From The Movie Guide: "Creak. The grandaddy of 'em all and ready for mothballs to be put in the coffins. An atmospheric opening is the best part --- moody and full of sinister potential. After that, it's stilted drawing-room talk, variably acted, except for the cultish, over-the-top dementia of Dwight Frye [as Renfield]. Still, DRACULA is the film that started the 1930s horror cycle, secured Universal's position as the horror studio, and made Hungarian actor Bela Lugosi a worldwide curiosity. ...

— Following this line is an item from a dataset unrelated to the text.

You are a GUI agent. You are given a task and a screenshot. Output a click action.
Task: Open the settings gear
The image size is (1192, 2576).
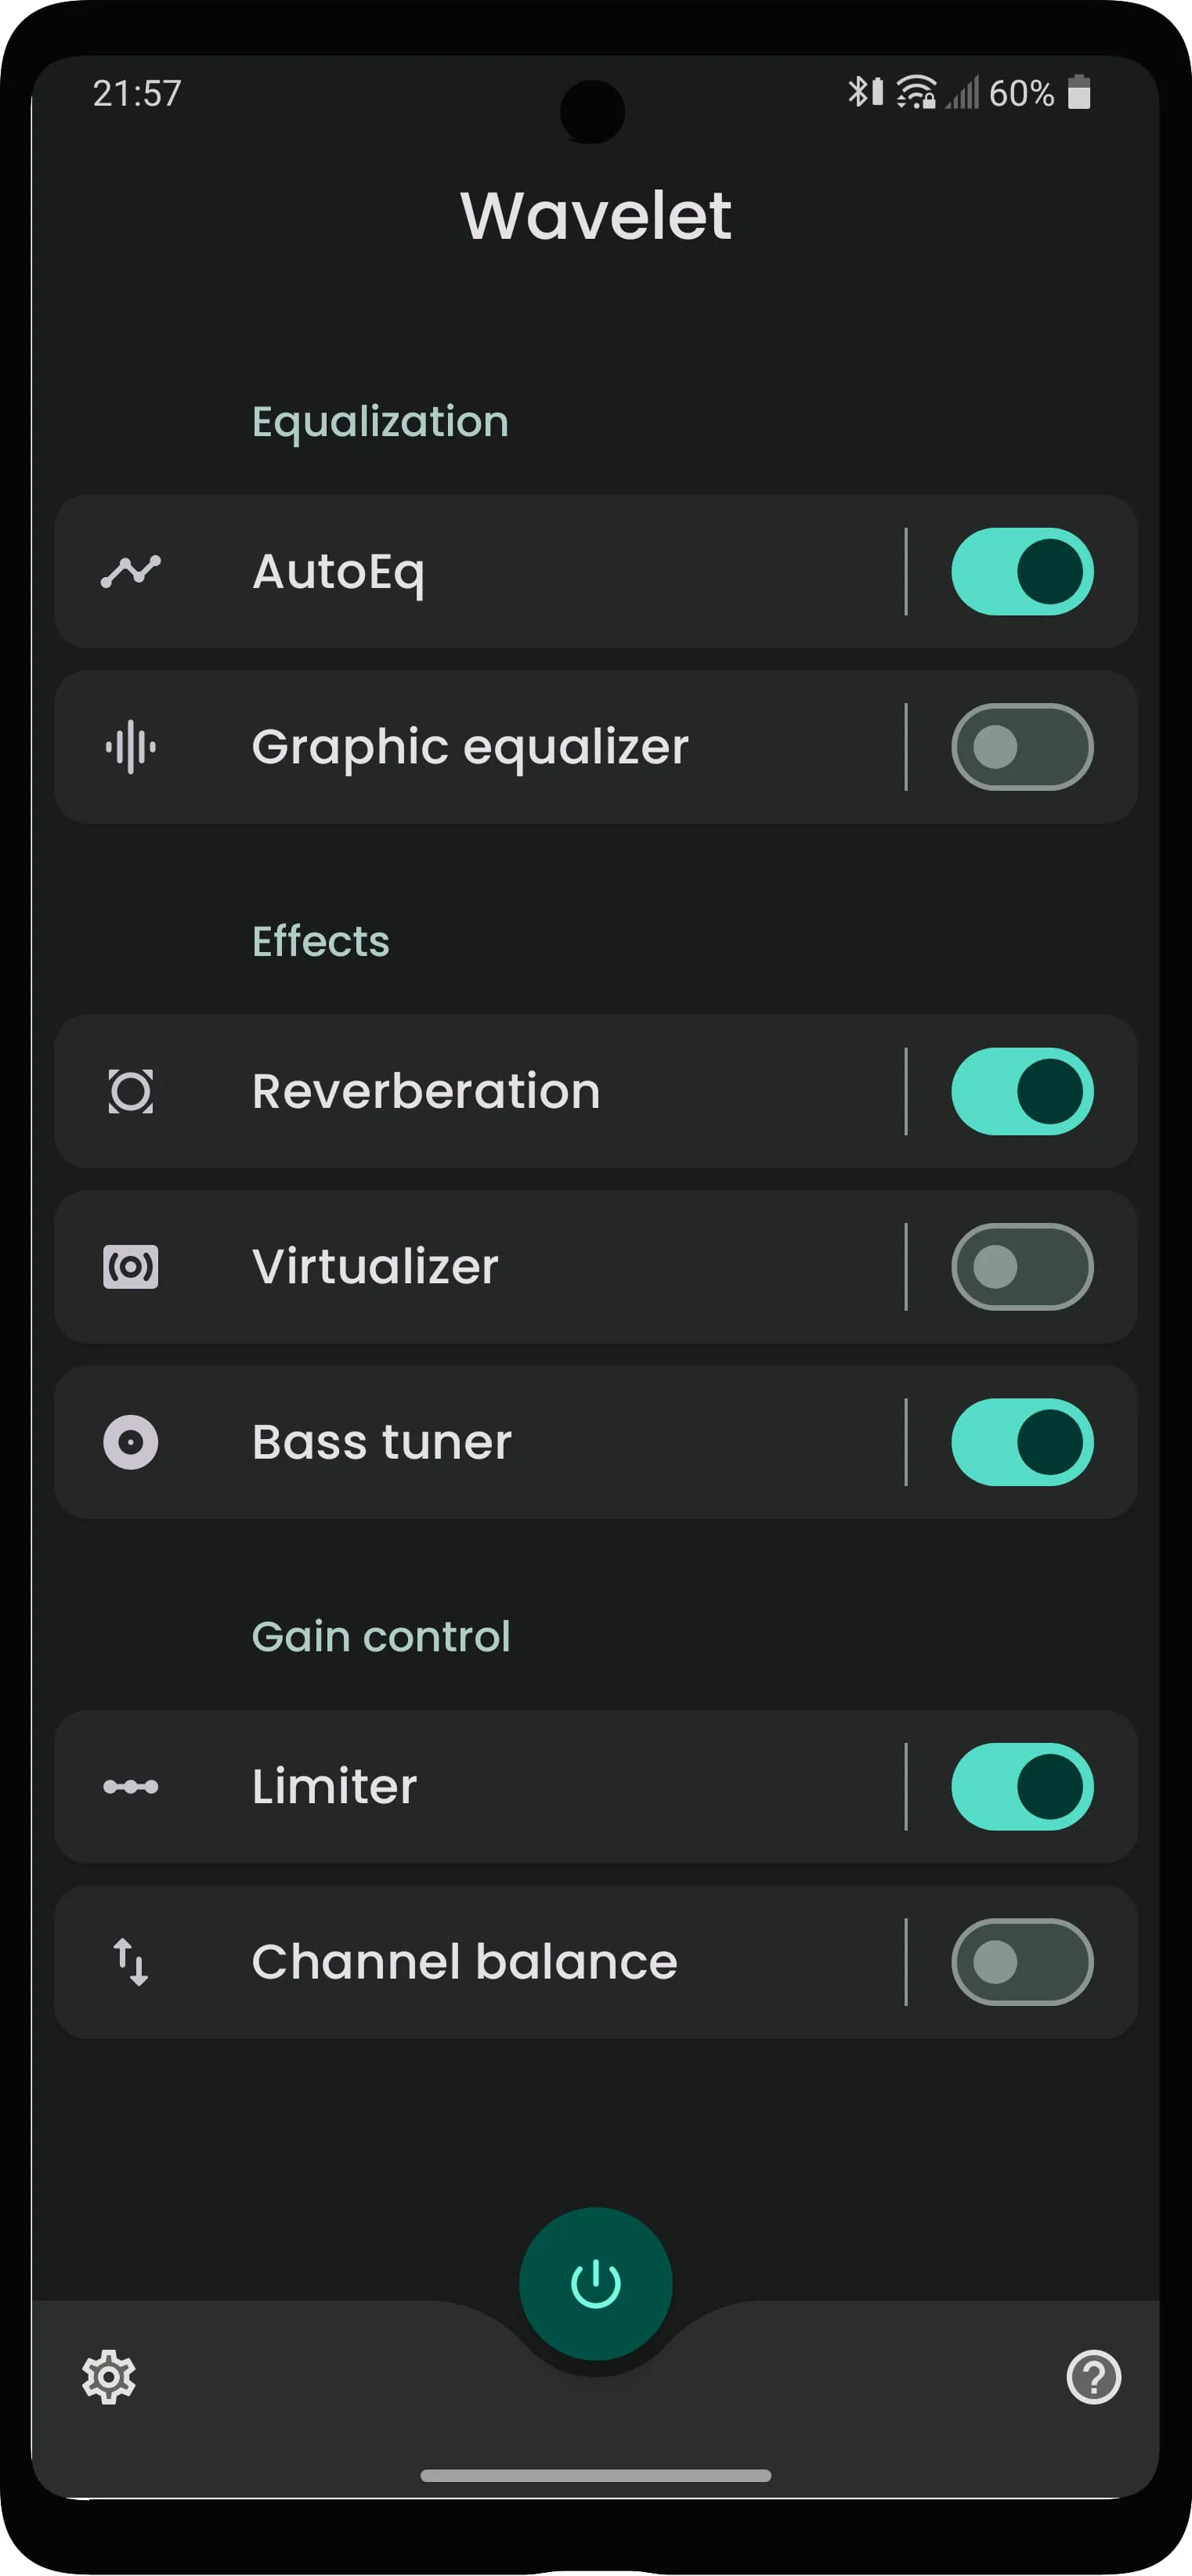tap(109, 2378)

"While the first part of the film is quite cinematic, mainly due to the brilliant cinematography of Karl Freund, the movie bogs down once it gets to England, after which it appears that director Tod Browning was intent on making a documentary of the stage play. More likely, he lacked the creativity of James Whale, who directed FRANKENSTEIN. While the incidental music (mostly snippets from Tchaikovsky's Swan Lake) is kept to a minimum, the sound effects are showing age, with the creaking of coffin lids, opening and slamming of doors, thudding footsteps, actors' voices, and howling of wolves beginning to seem like something out of a Bob Hope spoof. Studio heads felt that the film would do well abroad, so a Spanish-language version starring Carlos Villarias in the Dracula role and featuring a completely new all-Spanish cast, directed by George Melford, was produced with the same sets only days after the English version was completed. Reports have it that this version is even better than the Browning-Lugosi film. We should hope so. A remarkable sequel, DRACULA'S DAUGHTER, followed, featuring the stranger-than-true Gloria Holden."